start ENTRIES

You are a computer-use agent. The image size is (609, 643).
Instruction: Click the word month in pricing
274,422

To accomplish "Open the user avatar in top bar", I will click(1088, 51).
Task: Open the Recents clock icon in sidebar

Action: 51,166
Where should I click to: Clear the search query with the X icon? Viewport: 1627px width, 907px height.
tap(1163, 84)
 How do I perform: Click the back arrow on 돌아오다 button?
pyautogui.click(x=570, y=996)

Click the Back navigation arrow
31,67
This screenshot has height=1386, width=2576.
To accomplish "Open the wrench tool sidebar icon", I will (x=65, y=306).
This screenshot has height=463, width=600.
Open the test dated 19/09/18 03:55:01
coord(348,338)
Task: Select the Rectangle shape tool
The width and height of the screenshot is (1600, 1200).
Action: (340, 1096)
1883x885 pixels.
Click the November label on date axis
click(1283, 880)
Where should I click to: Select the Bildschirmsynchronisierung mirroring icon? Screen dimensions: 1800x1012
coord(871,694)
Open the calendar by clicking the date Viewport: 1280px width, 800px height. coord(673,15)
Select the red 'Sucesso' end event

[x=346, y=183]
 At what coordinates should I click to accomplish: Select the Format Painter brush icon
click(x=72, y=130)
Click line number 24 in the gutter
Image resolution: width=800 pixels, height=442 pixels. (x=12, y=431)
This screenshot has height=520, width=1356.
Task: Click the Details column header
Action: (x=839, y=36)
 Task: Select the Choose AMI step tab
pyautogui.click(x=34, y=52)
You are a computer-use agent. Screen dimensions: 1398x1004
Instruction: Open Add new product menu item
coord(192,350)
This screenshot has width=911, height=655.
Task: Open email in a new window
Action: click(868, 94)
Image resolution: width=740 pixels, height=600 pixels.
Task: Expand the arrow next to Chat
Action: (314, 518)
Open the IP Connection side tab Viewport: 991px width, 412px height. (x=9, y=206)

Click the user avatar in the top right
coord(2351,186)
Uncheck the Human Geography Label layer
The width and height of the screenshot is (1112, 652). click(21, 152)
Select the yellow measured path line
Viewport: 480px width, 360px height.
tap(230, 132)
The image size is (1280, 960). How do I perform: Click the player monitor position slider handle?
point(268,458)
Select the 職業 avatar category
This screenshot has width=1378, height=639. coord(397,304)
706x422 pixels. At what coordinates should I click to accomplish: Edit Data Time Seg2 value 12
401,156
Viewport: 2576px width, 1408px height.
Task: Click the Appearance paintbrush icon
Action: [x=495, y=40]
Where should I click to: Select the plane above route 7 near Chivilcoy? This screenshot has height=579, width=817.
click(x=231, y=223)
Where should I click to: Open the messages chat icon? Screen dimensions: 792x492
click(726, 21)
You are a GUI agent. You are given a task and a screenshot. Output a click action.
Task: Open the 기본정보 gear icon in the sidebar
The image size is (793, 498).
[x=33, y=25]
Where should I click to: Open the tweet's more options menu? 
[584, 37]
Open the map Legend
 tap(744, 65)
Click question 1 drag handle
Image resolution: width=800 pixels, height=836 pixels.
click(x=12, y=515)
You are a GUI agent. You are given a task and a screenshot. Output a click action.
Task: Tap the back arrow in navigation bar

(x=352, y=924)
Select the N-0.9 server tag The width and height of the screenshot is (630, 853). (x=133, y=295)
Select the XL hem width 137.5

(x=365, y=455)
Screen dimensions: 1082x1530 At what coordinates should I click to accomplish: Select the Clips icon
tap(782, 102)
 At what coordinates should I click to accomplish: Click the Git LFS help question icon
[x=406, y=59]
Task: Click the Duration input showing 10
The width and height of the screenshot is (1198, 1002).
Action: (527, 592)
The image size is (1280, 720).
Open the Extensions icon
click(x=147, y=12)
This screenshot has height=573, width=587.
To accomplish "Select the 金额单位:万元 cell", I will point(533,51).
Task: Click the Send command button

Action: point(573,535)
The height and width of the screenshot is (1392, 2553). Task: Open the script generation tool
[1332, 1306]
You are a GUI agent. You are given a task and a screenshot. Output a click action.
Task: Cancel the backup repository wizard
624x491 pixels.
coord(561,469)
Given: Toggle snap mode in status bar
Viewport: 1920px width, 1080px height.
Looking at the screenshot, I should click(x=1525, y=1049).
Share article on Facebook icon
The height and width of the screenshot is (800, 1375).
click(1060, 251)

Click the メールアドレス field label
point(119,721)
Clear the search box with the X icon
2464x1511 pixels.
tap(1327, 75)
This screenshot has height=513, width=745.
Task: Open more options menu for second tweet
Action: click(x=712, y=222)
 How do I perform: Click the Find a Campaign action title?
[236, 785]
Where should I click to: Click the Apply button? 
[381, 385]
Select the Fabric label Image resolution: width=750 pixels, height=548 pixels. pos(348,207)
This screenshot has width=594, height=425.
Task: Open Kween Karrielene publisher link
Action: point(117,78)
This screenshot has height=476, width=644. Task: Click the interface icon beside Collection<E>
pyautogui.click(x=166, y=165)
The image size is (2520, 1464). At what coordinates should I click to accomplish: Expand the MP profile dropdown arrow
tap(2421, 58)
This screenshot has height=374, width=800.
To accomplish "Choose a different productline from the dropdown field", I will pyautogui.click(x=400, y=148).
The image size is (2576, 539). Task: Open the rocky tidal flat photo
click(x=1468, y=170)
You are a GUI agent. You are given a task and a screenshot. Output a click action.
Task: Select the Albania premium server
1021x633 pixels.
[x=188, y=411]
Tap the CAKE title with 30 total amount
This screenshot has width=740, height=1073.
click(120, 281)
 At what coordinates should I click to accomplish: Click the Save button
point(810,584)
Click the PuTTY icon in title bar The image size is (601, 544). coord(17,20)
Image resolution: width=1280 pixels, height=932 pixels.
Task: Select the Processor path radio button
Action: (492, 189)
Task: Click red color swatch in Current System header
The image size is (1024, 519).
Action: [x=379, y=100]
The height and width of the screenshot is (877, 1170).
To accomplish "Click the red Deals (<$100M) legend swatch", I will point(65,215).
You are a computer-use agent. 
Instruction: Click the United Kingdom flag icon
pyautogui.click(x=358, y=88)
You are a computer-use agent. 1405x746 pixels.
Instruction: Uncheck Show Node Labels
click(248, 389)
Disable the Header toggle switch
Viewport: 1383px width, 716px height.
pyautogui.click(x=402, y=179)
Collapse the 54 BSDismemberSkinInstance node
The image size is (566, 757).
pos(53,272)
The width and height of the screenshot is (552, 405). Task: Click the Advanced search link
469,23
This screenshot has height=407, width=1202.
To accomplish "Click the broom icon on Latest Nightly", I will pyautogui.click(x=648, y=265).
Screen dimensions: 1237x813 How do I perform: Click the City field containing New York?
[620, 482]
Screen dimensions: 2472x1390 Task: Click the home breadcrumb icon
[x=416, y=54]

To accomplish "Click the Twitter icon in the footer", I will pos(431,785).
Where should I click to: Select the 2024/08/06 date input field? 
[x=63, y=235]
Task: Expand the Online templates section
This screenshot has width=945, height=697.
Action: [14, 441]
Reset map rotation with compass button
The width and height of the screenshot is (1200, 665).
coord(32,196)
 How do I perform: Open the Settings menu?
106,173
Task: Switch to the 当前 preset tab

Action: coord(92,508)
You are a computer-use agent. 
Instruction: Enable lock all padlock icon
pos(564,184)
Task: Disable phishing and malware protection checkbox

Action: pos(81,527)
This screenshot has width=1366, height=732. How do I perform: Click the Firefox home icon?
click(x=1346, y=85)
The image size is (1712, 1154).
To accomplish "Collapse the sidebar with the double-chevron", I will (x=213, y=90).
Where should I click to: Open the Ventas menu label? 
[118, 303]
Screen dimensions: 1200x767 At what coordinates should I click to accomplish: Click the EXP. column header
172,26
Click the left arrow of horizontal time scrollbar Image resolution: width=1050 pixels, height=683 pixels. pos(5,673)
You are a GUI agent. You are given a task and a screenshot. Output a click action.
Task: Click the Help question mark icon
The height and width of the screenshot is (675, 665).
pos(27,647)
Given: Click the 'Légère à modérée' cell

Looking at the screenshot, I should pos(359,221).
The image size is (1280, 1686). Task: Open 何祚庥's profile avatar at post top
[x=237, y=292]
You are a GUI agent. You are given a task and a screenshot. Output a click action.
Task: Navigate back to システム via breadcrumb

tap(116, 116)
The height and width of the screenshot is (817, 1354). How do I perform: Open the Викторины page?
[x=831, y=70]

end ENTRIES

### DIRECTIVE
Repeat the rows above word for word, starting at the line that contains "Where should I click to: Open the Ventas" and continuing through the last row.

### WRITTEN ANSWER
Where should I click to: Open the Ventas menu label? 
[118, 303]
Screen dimensions: 1200x767 At what coordinates should I click to accomplish: Click the EXP. column header
172,26
Click the left arrow of horizontal time scrollbar Image resolution: width=1050 pixels, height=683 pixels. pos(5,673)
You are a GUI agent. You are given a task and a screenshot. Output a click action.
Task: Click the Help question mark icon
The height and width of the screenshot is (675, 665).
pos(27,647)
Given: Click the 'Légère à modérée' cell

Looking at the screenshot, I should pos(359,221).
The image size is (1280, 1686). Task: Open 何祚庥's profile avatar at post top
[x=237, y=292]
You are a GUI agent. You are given a task and a screenshot. Output a click action.
Task: Navigate back to システム via breadcrumb

tap(116, 116)
The height and width of the screenshot is (817, 1354). How do I perform: Open the Викторины page?
[x=831, y=70]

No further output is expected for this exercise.